Stored items
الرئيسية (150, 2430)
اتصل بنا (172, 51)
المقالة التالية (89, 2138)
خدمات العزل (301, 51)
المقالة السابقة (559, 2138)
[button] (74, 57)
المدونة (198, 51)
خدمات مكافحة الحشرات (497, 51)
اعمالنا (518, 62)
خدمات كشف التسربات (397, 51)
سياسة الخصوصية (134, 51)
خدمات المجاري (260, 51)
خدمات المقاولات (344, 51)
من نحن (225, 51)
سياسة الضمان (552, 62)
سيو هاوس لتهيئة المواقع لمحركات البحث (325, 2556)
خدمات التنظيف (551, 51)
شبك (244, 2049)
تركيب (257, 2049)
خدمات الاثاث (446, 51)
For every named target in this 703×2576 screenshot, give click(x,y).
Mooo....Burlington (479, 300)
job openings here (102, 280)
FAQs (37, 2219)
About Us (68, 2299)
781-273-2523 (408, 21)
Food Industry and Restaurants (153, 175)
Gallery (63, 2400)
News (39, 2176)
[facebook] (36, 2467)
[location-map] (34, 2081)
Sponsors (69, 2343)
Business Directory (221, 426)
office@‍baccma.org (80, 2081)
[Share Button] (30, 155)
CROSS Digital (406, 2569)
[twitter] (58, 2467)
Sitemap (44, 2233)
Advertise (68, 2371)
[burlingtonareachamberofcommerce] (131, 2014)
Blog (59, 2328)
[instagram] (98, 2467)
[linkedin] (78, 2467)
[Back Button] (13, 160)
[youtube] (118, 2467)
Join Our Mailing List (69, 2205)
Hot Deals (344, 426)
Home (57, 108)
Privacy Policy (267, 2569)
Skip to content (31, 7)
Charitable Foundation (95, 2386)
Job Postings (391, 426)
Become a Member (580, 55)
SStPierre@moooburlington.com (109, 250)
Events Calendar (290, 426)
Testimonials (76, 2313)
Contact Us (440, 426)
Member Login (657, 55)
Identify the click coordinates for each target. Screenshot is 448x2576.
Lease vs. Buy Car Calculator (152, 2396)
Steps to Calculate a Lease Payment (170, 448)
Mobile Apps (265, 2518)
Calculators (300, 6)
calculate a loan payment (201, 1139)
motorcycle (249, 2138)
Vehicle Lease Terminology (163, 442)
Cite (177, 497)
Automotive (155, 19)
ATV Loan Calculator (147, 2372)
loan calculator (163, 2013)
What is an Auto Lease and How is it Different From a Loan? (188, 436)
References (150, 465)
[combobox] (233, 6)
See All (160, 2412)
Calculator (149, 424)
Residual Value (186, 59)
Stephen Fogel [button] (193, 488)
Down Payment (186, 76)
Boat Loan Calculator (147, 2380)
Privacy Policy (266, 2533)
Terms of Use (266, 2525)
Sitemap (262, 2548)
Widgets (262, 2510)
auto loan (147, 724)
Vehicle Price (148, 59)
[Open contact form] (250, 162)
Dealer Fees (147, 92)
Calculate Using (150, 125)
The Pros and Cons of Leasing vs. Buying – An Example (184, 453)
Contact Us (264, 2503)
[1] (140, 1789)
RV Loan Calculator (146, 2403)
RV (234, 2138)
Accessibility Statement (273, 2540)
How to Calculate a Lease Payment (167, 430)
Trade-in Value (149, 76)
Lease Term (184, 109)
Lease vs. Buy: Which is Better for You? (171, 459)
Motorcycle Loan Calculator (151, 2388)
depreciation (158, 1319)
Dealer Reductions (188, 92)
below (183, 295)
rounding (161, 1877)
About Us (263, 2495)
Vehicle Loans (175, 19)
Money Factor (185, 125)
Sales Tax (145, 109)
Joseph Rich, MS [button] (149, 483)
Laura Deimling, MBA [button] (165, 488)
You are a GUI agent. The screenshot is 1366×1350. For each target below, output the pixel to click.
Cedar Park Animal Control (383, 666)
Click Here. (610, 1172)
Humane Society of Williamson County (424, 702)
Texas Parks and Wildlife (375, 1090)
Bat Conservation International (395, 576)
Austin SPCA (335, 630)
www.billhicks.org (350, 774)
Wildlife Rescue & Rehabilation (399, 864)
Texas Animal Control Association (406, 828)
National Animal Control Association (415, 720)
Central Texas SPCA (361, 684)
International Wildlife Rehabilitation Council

> **Exercise objective**:
All the lines above should appear again in the answer, exactly as written.

> **Exercise output**:
الرئيسية (150, 2430)
اتصل بنا (172, 51)
المقالة التالية (89, 2138)
خدمات العزل (301, 51)
المقالة السابقة (559, 2138)
[button] (74, 57)
المدونة (198, 51)
خدمات مكافحة الحشرات (497, 51)
اعمالنا (518, 62)
خدمات كشف التسربات (397, 51)
سياسة الخصوصية (134, 51)
خدمات المجاري (260, 51)
خدمات المقاولات (344, 51)
من نحن (225, 51)
سياسة الضمان (552, 62)
سيو هاوس لتهيئة المواقع لمحركات البحث (325, 2556)
خدمات التنظيف (551, 51)
شبك (244, 2049)
تركيب (257, 2049)
خدمات الاثاث (446, 51)
For every named target in this 703×2576 screenshot, give click(x,y).
Mooo....Burlington (479, 300)
job openings here (102, 280)
FAQs (37, 2219)
About Us (68, 2299)
781-273-2523 (408, 21)
Food Industry and Restaurants (153, 175)
Gallery (63, 2400)
News (39, 2176)
[facebook] (36, 2467)
[location-map] (34, 2081)
Sponsors (69, 2343)
Business Directory (221, 426)
office@‍baccma.org (80, 2081)
[Share Button] (30, 155)
CROSS Digital (406, 2569)
[twitter] (58, 2467)
Sitemap (44, 2233)
Advertise (68, 2371)
[burlingtonareachamberofcommerce] (131, 2014)
Blog (59, 2328)
[instagram] (98, 2467)
[linkedin] (78, 2467)
[Back Button] (13, 160)
[youtube] (118, 2467)
Join Our Mailing List (69, 2205)
Hot Deals (344, 426)
Home (57, 108)
Privacy Policy (267, 2569)
Skip to content (31, 7)
Charitable Foundation (95, 2386)
Job Postings (391, 426)
Become a Member (580, 55)
SStPierre@moooburlington.com (109, 250)
Events Calendar (290, 426)
Testimonials (76, 2313)
Contact Us (440, 426)
Member Login (657, 55)
Identify the click coordinates for each target. Screenshot is 448x2576.
Lease vs. Buy Car Calculator (152, 2396)
Steps to Calculate a Lease Payment (170, 448)
Mobile Apps (265, 2518)
Calculators (300, 6)
calculate a loan payment (201, 1139)
motorcycle (249, 2138)
Vehicle Lease Terminology (163, 442)
Cite (177, 497)
Automotive (155, 19)
ATV Loan Calculator (147, 2372)
loan calculator (163, 2013)
What is an Auto Lease and How is it Different From a Loan? (188, 436)
References (150, 465)
[combobox] (233, 6)
See All (160, 2412)
Calculator (149, 424)
Residual Value (186, 59)
Stephen Fogel [button] (193, 488)
Down Payment (186, 76)
Boat Loan Calculator (147, 2380)
Privacy Policy (266, 2533)
Terms of Use (266, 2525)
Sitemap (262, 2548)
Widgets (262, 2510)
auto loan (147, 724)
Vehicle Price (148, 59)
[Open contact form] (250, 162)
Dealer Fees (147, 92)
Calculate Using (150, 125)
The Pros and Cons of Leasing vs. Buying – An Example (184, 453)
Contact Us (264, 2503)
[1] (140, 1789)
RV Loan Calculator (146, 2403)
RV (234, 2138)
Accessibility Statement (273, 2540)
How to Calculate a Lease Payment (167, 430)
Trade-in Value (149, 76)
Lease Term (184, 109)
Lease vs. Buy: Which is Better for You? (171, 459)
Motorcycle Loan Calculator (151, 2388)
depreciation (158, 1319)
Dealer Reductions (188, 92)
below (183, 295)
rounding (161, 1877)
About Us (263, 2495)
Vehicle Loans (175, 19)
Money Factor (185, 125)
Sales Tax (145, 109)
Joseph Rich, MS [button] (149, 483)
Laura Deimling, MBA [button] (165, 488)
You are a GUI agent. The screenshot is 1366×1350. For each target below, output the pixel to click.
Cedar Park Animal Control (383, 666)
Click Here. (610, 1172)
Humane Society of Williamson County (424, 702)
Texas Parks and Wildlife (375, 1090)
Bat Conservation International (395, 576)
Austin SPCA (335, 630)
www.billhicks.org (350, 774)
Wildlife Rescue & Rehabilation (399, 864)
Texas Animal Control Association (406, 828)
National Animal Control Association (415, 720)
Central Texas SPCA (361, 684)
International Wildlife Rehabilitation Council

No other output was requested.